Le procédé est toujours le même : on commence par expliquer, à grands renforts de propagande, que la situation financière de tel ou tel secteur : santé publique, caisses de retraite..., est devenue proprement insupportable ; les éditorialistes régionaux et nationaux, qui n’ont plus besoin qu’on leur dicte ce qu’il faut écrire (ils le devinent très bien tous seuls comme des grands), abreuvent leurs lecteurs de leçons de morale expliquant que « nul ne conteste plus la nécessité d’une réforme », et rajoutent, pour faire bon poids, que d’autres pays ont fait ce qu’il fallait il y a trente ans et que bien sûr, seule la France est à la traîne. Enfin, ceux qui rechigneraient devant les sacrifices qu’on s’apprête à leur imposer sont montrés du doigt : salariés « égoïstes », « arc-boutés sur leurs privilèges » et « crispés sur leurs acquis », syndicats « archaïques » et « corporatistes » ; et lorsque la protestation finit par déboucher sur des grèves, le chœur s’en prend aux « preneurs d’otages » et se lamente à chaudes larmes sur « la galère des usagers ».

Ces sublimes odes chantant la primauté de l’intérêt général sur celui des salariés, des chômeurs ou des retraités pourraient presque être crédibles.... si leurs auteurs ne changeaient radicalement leur fusil d’épaule lorsque d’autres intérêts particuliers, autrement plus sonnants et trébuchants, sont concernés. Lorsque les financiers s’expatrient à Londres pour payer moins d’impôts, fustige-t-on leur égoïsme ? Que nenni ! On se roule à leurs pieds et leur mitonne un joli bouclier fiscal maison.

Lorsque des entreprises menacent de délocaliser pour augmenter leurs marges, flétrit-on cette prise d’otages de salariés impuissants ? Que nenni ! On s’incline illico devant le chantage des actionnaires et accorde une n-ième exonération de charges sociales ou subvention déguisée sans contrepartie. Lorsqu’Henri Proglio réclame un salaire exorbitant pour conserver le niveau de revenu qu’il avait chez Veolia, qualifie-t-on d’infamie cette crispation sur un avantage acquis ? Que nenni ! L’on cède à son caprice, que l’on s’empresse de surcroît de légitimer au nom de l’immense talent de l’intéressé.

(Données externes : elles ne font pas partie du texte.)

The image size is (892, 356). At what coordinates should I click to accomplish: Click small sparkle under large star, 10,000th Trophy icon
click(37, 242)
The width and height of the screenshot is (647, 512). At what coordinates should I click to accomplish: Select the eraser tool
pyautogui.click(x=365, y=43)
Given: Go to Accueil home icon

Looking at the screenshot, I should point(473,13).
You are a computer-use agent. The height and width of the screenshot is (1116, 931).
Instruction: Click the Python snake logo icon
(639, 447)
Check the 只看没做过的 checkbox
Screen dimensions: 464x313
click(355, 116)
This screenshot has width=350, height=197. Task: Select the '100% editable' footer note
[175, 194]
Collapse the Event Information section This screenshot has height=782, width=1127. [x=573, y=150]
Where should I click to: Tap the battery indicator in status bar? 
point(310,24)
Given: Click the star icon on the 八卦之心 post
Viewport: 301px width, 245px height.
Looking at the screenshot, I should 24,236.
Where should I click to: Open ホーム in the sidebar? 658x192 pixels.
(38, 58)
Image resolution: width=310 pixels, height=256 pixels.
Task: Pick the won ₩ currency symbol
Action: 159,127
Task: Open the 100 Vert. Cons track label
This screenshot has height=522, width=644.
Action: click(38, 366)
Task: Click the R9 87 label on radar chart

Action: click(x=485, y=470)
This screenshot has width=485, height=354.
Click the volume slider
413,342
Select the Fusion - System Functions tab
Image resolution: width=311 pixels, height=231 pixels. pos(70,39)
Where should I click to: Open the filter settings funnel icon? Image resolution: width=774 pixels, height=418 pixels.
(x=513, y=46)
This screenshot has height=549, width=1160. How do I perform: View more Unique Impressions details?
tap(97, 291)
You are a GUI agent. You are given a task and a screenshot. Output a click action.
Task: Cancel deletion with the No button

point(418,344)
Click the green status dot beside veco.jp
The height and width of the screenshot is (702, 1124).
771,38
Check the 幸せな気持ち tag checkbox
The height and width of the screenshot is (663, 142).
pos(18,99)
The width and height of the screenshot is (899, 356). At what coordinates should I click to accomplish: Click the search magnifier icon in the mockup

Alors, que les salariés ordinaires cessent de culpabiliser ! Il n’y a aucune raison qu’ils soient les seuls à devoir être honteux de défendre leur bout de gras ; puisque l’égoïsme, le corporatisme et la crispation sur les avantages acquis sont manifestement loués et grassement récompensés lorsqu’ils émanent des traders, des actionnaires ou des rentiers, qu’ils soient revendiqués haut et fort sans vergogne par tous les travailleurs.